Linkpile for Wednesday, December 28, 2011:
- A December 28, 2011 CBS News article warns higher-ed aspirants to "Get ready for the new federal student aid application." "The new FAFSA will be available on January 1, but you can get a head start this week by obtaining your FAFSA PIN (personal identification number). Both the parent filling out the financial aid form and the student applying for aid must obtain a PIN. Each must use the PIN to electronically sign the financial aid form and to retrieve the family's financial aid records."
- A December 28, 2011 U.S. News and World Report Student Loan Ranger blog post has determined that "Private Loan Borrowers Need Increased Protections." "As 'The Expansion of Private Loans' notes, students may be unaware of federal loan programs or confused or daunted by the federal loan application process. Private lenders may also be recommended by higher education institutions' financial aid offices. It may also be the case that some students aren't clear on the importance of borrower protections and things as simple as a fixed interest rate. (In our experience, many students only come to this realization years later after they enter repayment.)"
- Give it away now. "M.I.T. offering more free online courses," reports a December 27, 2011 PhillyBurbs.com article. "After posting course materials online from almost all of its classes 10 years ago with the free OpenCourseWare (which includes nearly 2,100 courses and has been used by more than 100 million people) M.I.T. has launched a new initiative called M.I.T.x, giving students access to online laboratories, self-assessments, and student-to-student discussions."
- Have we as a nation of higher-ed aspirants gone soft? "All on U.: Online Higher Education and Personal Responsibility." "The relation between student and institution is, when you come right down to it, an economy of effort. If students make a fair effort in their studies, they tend to see it rewarded. The problem is, students tend to want to reduce the amount of effort they make in their studies, but are at the same time discontent with any justifiably reduced reward. Maybe it's a consequence of the fact that the common run of humanity is hedonistic and lazy. Whatever the reason, the fact remains that justice dictates that fair effort ought to meet with fair reward, and poor effort with poor reward."

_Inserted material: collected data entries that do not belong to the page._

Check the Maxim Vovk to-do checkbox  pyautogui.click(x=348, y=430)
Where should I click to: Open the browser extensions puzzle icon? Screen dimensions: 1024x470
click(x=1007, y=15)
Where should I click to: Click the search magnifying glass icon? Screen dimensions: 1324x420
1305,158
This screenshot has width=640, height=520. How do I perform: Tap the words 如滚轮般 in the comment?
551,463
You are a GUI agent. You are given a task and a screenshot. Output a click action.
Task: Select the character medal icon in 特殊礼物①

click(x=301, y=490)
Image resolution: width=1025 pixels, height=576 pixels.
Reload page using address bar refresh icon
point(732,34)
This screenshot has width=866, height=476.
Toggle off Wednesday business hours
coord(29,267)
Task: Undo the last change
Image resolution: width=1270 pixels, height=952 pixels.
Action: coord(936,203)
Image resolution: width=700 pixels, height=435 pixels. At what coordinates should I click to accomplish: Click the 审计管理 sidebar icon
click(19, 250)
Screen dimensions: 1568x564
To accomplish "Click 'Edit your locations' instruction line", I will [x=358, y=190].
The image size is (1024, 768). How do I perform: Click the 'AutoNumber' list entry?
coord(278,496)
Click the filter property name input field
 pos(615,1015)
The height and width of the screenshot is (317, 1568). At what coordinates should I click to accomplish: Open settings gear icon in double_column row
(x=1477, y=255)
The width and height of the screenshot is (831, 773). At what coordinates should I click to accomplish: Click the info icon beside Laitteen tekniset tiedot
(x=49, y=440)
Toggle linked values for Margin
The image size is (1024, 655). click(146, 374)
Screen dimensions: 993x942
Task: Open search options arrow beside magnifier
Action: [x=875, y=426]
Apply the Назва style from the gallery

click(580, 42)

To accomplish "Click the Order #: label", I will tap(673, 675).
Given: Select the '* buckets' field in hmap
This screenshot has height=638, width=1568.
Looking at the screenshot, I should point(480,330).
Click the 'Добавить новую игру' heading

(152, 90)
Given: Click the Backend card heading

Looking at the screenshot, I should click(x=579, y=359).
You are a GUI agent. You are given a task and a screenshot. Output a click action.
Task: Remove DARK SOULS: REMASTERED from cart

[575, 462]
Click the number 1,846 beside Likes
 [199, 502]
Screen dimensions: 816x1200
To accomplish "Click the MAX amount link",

- Midlife financial crisis: "Middle-aged borrowers piling on student debt," reports a December 27, 2011 Reuters article. "Educational borrowing is up for every age group over the past three years, but it has grown far more quickly among those between 35 and 49, according to the analysis of more than 3 million credit reports provided to Reuters by the credit score tracking site CreditKarma (CreditKarma.com). That group saw its school debt burden increase by a staggering 47 percent, according to the analysis."
- Education for all is an ideal 150 years in the making. "Wired for Sound Learning: Online Universities Carry on the Tradition of Distance Higher Education." "And any person of good will ought to get behind digital distance higher learning, generally, because it holds out the promise of a vast and potentially world-changing optimization of vast human capabilities, exercised by those whom the status quo has effectively excluded for a variety of financial and logistical reasons. Whether folks want to study engineering or English, they should be able to do so without obstacle. Let a thousand flowers bloom, and the world will indeed be made more beautiful."
- A December 27, 2011 post on The Foundry (a Heritage Foundation blog) runs down "Top 10 Education Stories of 2011." "There was no lack of education news in 2011. From an explosion in school choice options to the Obama Administration?s executive overreach, the top stories included the high and low lights when it came to issues affecting America's schools."